I am reading at https://ci.apache.org/projects/flink/flink-docs-release-1.13/docs/dev/table/data_stream_api/#examples-for-fromchangelogstream,
The EXAMPLE 1:
// === EXAMPLE 1 ===
// interpret the stream as a retract stream
// create a changelog DataStream
val dataStream = env.fromElements(
Row.ofKind(RowKind.INSERT, "Alice", Int.box(12)),
Row.ofKind(RowKind.INSERT, "Bob", Int.box(5)),
Row.ofKind(RowKind.UPDATE_BEFORE, "Alice", Int.box(12)),
Row.ofKind(RowKind.UPDATE_AFTER, "Alice", Int.box(100))
)(Types.ROW(Types.STRING, Types.INT))
// interpret the DataStream as a Table
val table = tableEnv.fromChangelogStream(dataStream)
// register the table under a name and perform an aggregation
tableEnv.createTemporaryView("InputTable", table)
tableEnv
.executeSql("SELECT f0 AS name, SUM(f1) AS score FROM InputTable GROUP BY f0")
.print()
// prints:
// +----+--------------------------------+-------------+
// | op | name | score |
// +----+--------------------------------+-------------+
// | +I | Bob | 5 |
// | +I | Alice | 12 |
// | -D | Alice | 12 |
// | +I | Alice | 100 |
// +----+--------------------------------+-------------+
The EXAMPLE 2:
// === EXAMPLE 2 ===
// convert to DataStream in the simplest and most general way possible (no event-time)

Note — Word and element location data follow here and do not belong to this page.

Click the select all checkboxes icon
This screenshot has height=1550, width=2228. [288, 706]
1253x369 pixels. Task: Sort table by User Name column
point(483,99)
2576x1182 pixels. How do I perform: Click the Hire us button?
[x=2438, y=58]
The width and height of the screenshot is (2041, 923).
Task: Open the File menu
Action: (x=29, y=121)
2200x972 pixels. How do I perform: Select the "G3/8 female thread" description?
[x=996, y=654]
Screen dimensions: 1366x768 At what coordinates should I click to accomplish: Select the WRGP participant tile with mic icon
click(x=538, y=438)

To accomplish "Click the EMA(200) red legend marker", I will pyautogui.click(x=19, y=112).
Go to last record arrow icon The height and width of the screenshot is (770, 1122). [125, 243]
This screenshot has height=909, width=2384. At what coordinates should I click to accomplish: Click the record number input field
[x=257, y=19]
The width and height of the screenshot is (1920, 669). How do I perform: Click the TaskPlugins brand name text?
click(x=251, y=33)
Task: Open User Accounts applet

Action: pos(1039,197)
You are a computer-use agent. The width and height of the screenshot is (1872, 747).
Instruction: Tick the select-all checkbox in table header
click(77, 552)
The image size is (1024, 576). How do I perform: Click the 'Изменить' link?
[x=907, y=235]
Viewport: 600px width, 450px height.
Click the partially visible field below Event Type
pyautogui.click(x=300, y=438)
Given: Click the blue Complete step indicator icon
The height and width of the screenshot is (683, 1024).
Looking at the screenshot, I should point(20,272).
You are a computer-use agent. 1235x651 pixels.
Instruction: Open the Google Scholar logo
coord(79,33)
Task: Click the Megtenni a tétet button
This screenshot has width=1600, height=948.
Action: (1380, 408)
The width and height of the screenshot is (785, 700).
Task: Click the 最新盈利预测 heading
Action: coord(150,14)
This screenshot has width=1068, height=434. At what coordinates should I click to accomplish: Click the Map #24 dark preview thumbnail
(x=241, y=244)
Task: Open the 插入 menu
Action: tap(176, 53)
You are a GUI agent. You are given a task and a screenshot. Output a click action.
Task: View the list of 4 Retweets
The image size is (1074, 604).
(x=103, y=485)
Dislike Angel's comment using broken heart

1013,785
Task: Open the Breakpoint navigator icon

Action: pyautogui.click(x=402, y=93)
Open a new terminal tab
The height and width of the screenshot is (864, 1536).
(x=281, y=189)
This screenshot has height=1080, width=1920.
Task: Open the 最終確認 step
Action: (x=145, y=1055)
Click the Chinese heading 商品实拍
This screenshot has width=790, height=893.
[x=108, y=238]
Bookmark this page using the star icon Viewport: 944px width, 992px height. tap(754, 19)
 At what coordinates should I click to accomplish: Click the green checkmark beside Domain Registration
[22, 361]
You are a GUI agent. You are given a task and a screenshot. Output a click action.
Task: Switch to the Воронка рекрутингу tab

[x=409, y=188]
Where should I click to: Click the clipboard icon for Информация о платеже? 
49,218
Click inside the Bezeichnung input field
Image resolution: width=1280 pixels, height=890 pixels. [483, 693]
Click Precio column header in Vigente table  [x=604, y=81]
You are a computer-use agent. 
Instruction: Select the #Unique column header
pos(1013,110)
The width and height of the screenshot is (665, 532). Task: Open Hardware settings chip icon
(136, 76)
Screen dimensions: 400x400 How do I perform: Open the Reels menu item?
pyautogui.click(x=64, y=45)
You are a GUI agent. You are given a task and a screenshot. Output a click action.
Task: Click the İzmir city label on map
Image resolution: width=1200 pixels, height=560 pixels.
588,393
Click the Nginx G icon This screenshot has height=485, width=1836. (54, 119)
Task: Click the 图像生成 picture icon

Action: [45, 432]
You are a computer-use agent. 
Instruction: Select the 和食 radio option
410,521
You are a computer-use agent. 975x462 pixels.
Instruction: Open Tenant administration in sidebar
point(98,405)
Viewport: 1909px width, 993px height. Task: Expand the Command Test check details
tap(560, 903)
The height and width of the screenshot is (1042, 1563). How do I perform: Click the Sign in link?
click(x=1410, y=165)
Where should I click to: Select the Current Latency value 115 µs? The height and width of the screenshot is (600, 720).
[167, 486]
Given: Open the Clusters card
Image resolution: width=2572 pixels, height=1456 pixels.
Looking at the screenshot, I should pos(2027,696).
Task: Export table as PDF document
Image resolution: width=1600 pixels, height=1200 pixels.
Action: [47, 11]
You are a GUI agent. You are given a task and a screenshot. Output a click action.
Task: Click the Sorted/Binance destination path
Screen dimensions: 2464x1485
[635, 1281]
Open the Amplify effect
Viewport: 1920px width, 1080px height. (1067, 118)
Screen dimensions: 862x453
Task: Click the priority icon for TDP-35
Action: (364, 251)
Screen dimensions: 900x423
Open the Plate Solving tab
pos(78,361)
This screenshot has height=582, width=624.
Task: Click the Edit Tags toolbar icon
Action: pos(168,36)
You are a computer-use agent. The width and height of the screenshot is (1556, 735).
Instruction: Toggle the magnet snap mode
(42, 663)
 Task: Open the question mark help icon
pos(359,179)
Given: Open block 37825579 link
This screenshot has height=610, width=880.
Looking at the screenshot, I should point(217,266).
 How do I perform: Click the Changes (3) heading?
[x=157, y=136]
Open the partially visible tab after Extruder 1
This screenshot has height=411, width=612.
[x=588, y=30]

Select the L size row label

val simpleTable = tableEnv
.fromValues(row("Alice", 12), row("Alice", 2), row("Bob", 12))
.as("name", "score")
.groupBy($"name")
.select($"name", $"score".sum())
tableEnv
.toChangelogStream(simpleTable)
.executeAndCollect()
.foreach(println)
// prints:
// +I[Bob, 12]
// +I[Alice, 12]
// -U[Alice, 12]
// +U[Alice, 14]
For the two examples, I would ask why the first one prints -D
and +I
in the last two records, while the second one prints -U
and +U
. What's the rule here to determine the kind of change? Thanks.
The reason for the difference has two parts, both of them defined in GroupAggFunction
, which is the process function used to process this query.
The first is this part of the code:
// update aggregate result and set to the newRow
if (isAccumulateMsg(input)) {
// accumulate input
function.accumulate(input);
} else {
// retract input
function.retract(input);
}
When a new value is received for a given key, the method first checks if it is an accumulation message (RowKind.INSERT
or RowKind.UPDATE_AFTER
) or a retract message (RowKind.UPDATE_BEFORE
).
In your first example, you explicitly state the RowKind
yourself. When the execution reaches Row.ofKind(RowKind.UPDATE_BEFORE, "Alice", Int.box(12))
, which is a retraction message, it will first retract the input from the existing accumulator. This means that after the retraction, we end up with a key which has an empty accumulator. When that happens, the below line is reached:
} else {
// we retracted the last record for this key
// sent out a delete message
if (!firstRow) {
// prepare delete message for previous row
resultRow.replace(currentKey, prevAggValue).setRowKind(RowKind.DELETE);
out.collect(resultRow);
}
// and clear all state
accState.clear();
// cleanup dataview under current key
function.cleanup();
}
Since this is not the first row received for the key "Alice", we emit a delete message for the previous row, and then the next one will emit an INSERT
.
For your second example where you don't explicitly specify the RowKind
, all messages are received with RowKind.INSERT
by default. This means that now we don't retract the existing accumulator, and the following code path is taken:
if (!recordCounter.recordCountIsZero(accumulators)) {
// we aggregated at least one record for this key
// update the state
accState.update(accumulators);
// if this was not the first row and we have to emit retractions
if (!firstRow) {
if (stateRetentionTime <= 0 && equaliser.equals(prevAggValue, newAggValue)) {
// newRow is the same as before and state cleaning is not enabled.
// We do not emit retraction and acc message.
// If state cleaning is enabled, we have to emit messages to prevent too early
// state eviction of downstream operators.
return;
} else {
// retract previous result
if (generateUpdateBefore) {
// prepare UPDATE_BEFORE message for previous row
resultRow
.replace(currentKey, prevAggValue)
.setRowKind(RowKind.UPDATE_BEFORE);
out.collect(resultRow);
}
// prepare UPDATE_AFTER message for new row
resultRow.replace(currentKey, newAggValue).setRowKind(RowKind.UPDATE_AFTER);
}
Since the row count is greater than 0 (we didn't retract), and this is not the first row received for the key, and because the AggFunction
has set generateUpdateBefore
to true
, we first receive an UPDATE_BEFORE
message (-U
) followed immediately by an UPDATE_AFTER
(+U
).
All the relevant code can be found here.